Но в молодости четыре часа казались мне вечностью, поэтому я много думала о том, что буду делать в эти последние часы свободы. Если бы я услышала новости о том, что советские самолеты направляются к Эланду, то первым делом бросилась бы в продуктовую лавку в Рёрбю и съела столько шоколада, сколько смогла бы. Потом я набрала бы мелков и красок и спряталась бы дома. Я смогла бы прожить всю жизнь при коммунизме, если бы мне только позволили рисовать.

Мы переезжали из дома в дом, с хутора на хутор, и в комнатах всегда пахло скипидаром и краской. Торун подрабатывала уборщицей и в остальное время рисовала. Она рисовала на свежем воздухе в любую погоду.

Осенью 1959 года мы снова переехали, на этот раз цена была просто смехотворной. Наша новая комната располагалась в пристройке на хуторе Олудден — в каменном домике с белыми стенами. Летом там было прохладно, но все остальное время года в пристройке царил лютый холод.

Узнав, что мы будем жить возле маяка, я представляла прекрасные картины — маяки на фоне темного неба, море в шторм, мужественных смотрителей.

Мы с Торун въехали в наш новый дом в октябре, и я сразу поняла, что ничего хорошего нас там не ждет. Хутор был открыт всем ветрам. Ветер задувал между строениями, пробирая до костей. Там было холодно и одиноко. И никаких мужественных смотрителей. Накануне войны на остров провели электричество, а спустя десять лет маяк автоматизировали. Теперь смотритель только изредка заходит, чтобы проверить, что все работает. Смотрителя зовут Рагнар Давидсон, и он ведет себя так, словно хутор принадлежит ему.

Спустя пару месяцев случился мой первый шторм. В ту ночь я чуть не стала сиротой.

Это произошло в середине декабря. Я вернулась из школы и не нашла дома Торун. Но ее сумки и мольберта тоже не было. Я волновалась, потому что сумерки уже сгустились, ветер за окном усиливался и пошел снег.

Мне стало страшно. Я злилась на мать. Как можно было выйти в такую погоду! Никогда еще я не видела столько снега. Хлопья не падали на землю, они как кинжалы прорезывали воздух. Ветер бился в окна, грозя их выбить.

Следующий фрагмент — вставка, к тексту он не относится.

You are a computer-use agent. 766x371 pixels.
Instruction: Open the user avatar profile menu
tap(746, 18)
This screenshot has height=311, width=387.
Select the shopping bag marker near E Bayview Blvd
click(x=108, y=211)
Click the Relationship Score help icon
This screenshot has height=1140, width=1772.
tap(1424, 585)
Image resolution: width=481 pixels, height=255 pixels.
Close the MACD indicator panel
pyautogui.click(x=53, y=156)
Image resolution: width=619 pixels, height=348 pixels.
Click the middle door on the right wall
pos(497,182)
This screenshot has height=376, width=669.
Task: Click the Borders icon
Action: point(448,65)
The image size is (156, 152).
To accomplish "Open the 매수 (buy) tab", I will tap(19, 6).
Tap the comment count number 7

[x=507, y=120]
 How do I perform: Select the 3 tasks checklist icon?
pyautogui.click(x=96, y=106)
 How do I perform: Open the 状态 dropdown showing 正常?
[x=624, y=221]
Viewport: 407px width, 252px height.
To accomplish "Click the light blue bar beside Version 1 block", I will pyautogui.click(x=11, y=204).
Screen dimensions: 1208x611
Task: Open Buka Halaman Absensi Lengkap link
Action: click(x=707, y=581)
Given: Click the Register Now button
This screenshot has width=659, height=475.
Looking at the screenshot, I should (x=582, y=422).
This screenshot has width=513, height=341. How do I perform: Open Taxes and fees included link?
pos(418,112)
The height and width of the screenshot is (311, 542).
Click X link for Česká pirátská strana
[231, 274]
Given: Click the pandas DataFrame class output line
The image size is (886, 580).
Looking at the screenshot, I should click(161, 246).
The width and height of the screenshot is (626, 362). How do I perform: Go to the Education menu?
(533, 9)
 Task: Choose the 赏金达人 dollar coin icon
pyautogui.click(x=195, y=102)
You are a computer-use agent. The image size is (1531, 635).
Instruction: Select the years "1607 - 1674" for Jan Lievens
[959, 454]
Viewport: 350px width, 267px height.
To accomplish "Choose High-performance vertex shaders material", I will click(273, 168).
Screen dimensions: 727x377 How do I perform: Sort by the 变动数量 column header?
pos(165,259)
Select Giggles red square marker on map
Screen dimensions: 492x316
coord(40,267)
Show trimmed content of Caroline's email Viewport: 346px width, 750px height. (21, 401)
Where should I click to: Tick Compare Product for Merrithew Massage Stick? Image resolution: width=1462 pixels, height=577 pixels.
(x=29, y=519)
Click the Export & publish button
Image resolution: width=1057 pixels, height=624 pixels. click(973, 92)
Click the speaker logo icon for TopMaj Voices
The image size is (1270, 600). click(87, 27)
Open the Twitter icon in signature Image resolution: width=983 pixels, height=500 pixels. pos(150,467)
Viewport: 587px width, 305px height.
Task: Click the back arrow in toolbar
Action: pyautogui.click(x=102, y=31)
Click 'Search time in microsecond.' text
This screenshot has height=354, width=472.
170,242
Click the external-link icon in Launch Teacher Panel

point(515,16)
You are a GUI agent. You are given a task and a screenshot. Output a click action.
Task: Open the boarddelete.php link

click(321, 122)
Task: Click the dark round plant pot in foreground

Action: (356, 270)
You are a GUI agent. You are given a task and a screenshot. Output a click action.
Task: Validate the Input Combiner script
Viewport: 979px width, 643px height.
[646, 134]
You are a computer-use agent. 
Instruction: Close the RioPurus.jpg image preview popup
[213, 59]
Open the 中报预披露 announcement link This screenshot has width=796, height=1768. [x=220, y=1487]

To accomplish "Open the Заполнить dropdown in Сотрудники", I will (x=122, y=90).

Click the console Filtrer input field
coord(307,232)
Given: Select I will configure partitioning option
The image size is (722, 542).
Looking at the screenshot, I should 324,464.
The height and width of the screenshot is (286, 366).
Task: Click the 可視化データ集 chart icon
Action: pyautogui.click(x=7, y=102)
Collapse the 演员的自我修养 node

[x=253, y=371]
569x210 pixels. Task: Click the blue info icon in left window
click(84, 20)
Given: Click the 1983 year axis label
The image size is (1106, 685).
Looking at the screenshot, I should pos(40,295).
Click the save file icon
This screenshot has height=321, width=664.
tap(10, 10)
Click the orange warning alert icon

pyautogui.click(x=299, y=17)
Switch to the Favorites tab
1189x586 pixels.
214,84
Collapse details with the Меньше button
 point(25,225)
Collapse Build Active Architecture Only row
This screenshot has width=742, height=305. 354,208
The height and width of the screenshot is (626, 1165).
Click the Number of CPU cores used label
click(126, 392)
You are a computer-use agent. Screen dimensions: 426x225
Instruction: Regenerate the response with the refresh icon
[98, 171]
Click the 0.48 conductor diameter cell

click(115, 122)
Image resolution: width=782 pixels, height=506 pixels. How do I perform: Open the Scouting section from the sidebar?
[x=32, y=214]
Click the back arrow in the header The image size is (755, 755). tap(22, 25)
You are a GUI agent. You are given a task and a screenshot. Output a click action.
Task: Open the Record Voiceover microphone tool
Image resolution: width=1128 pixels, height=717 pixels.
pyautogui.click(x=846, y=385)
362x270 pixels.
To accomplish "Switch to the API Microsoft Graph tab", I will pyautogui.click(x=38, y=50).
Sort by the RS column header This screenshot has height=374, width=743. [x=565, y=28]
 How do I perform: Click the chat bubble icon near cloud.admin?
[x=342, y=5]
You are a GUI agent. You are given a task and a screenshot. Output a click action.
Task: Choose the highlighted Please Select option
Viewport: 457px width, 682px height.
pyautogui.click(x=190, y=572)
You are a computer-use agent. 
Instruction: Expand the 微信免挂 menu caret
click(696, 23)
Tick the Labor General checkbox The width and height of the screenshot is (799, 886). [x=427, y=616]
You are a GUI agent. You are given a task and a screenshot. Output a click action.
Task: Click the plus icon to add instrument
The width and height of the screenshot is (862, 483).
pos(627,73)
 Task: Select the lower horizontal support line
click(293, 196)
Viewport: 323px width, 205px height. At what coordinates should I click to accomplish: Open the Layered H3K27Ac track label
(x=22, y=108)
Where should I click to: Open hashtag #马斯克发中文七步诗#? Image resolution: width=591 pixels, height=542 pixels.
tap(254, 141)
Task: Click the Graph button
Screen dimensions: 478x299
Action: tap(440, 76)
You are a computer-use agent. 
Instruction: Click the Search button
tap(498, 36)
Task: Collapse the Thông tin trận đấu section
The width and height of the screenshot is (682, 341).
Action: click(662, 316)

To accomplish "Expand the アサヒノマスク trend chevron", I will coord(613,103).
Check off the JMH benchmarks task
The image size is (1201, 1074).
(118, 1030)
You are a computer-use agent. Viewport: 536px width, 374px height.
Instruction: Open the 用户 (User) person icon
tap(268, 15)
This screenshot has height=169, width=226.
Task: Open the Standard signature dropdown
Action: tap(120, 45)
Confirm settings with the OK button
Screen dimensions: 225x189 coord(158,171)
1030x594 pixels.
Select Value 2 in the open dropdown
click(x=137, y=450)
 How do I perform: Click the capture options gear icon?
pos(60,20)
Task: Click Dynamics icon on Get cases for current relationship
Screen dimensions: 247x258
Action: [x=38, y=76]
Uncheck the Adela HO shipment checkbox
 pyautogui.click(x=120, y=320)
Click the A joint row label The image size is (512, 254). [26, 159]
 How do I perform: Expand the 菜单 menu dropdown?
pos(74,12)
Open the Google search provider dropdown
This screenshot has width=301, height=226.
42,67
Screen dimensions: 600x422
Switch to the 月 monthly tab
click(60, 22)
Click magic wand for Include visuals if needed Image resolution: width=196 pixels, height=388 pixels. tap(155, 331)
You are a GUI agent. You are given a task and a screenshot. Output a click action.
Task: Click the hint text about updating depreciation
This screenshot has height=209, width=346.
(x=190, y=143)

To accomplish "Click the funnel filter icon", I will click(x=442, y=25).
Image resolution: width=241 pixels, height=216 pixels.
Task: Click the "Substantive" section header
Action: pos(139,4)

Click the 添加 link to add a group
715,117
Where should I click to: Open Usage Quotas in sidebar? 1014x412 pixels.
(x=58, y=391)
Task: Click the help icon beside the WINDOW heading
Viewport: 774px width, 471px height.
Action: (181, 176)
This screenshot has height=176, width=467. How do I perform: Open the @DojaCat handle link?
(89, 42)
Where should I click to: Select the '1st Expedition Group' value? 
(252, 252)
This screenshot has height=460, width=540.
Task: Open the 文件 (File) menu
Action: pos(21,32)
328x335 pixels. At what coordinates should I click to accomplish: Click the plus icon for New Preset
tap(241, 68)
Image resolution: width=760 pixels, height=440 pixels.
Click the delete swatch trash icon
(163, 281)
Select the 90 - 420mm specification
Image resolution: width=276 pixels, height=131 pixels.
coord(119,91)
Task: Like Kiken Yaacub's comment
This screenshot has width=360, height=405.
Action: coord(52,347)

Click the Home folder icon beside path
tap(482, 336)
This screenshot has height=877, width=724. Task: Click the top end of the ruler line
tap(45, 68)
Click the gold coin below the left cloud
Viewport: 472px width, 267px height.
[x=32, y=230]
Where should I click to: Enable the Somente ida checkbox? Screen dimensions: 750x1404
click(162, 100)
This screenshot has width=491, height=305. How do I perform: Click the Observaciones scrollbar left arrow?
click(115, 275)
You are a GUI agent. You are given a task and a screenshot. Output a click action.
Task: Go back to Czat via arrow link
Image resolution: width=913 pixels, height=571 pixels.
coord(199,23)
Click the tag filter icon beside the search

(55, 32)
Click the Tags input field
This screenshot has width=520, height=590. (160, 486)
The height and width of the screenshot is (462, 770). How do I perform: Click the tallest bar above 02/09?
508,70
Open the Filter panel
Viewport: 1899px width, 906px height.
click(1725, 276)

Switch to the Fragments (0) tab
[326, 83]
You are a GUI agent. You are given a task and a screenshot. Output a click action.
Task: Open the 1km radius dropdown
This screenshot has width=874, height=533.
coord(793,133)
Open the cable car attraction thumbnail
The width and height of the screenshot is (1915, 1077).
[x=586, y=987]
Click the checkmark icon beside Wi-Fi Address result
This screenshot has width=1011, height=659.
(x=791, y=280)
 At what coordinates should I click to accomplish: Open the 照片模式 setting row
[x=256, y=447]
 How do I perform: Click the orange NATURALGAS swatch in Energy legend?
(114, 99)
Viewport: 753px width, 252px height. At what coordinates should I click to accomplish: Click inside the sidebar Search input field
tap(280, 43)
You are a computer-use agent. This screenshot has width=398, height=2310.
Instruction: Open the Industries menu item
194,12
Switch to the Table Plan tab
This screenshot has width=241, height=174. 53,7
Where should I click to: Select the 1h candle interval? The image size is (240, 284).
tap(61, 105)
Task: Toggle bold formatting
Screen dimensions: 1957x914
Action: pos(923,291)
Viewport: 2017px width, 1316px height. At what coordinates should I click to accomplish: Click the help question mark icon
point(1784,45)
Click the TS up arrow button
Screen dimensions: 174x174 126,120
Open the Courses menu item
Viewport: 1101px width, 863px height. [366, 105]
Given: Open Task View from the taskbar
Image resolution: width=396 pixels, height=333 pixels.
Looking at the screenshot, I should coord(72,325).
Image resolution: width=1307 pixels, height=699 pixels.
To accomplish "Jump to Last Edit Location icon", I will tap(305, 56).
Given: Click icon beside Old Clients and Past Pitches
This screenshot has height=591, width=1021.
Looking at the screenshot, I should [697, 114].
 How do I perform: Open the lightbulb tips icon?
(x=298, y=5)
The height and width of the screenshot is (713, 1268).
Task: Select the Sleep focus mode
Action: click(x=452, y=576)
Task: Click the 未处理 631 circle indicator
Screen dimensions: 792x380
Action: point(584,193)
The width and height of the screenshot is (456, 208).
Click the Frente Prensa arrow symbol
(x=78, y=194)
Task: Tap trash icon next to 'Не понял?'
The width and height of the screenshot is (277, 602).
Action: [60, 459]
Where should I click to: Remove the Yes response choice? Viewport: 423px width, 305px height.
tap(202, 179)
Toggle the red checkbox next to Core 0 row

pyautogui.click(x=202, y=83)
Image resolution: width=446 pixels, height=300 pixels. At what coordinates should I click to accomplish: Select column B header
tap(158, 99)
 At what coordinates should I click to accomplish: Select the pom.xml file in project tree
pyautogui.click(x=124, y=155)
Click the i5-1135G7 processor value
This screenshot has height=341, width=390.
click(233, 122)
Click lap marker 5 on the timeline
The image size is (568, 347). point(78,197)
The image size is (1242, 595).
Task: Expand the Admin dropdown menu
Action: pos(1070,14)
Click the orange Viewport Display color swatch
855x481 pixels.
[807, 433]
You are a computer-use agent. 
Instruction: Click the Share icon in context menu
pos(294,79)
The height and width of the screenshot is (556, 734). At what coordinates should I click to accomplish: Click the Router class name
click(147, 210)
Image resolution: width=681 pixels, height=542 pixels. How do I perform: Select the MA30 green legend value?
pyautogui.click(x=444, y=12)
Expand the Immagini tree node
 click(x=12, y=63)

Через полчаса после начала шторма я наконец увидела темную фигурку во дворе. Выбежала на улицу, подхватила Торун, втащила ее в комнату и провела к камину.

Сумка по-прежнему висит на ее плече, но мольберт унесло ветром. Опухшие глаза закрыты: в них попал песок, смешанный со льдом, и она не может разомкнуть веки. Я стаскиваю с матери мокрую одежду и растираю замерзшие руки и ноги.

Она рисовала на другой стороне торфяника, когда начался шторм. По дороге домой лед под ней треснул, и ей пришлось выбираться из воды.

— Мертвые лезли из болота… Они были такие холодные, такие холодные… Цеплялись за меня когтями, хотели забрать мое тепло, утянуть меня с собой.

Я дала ей горячего чая и уложила спать. Она проспала двенадцать часов подряд. Я стояла у окна и смотрела на снег. Проснувшись, Торун продолжала говорить о мертвых.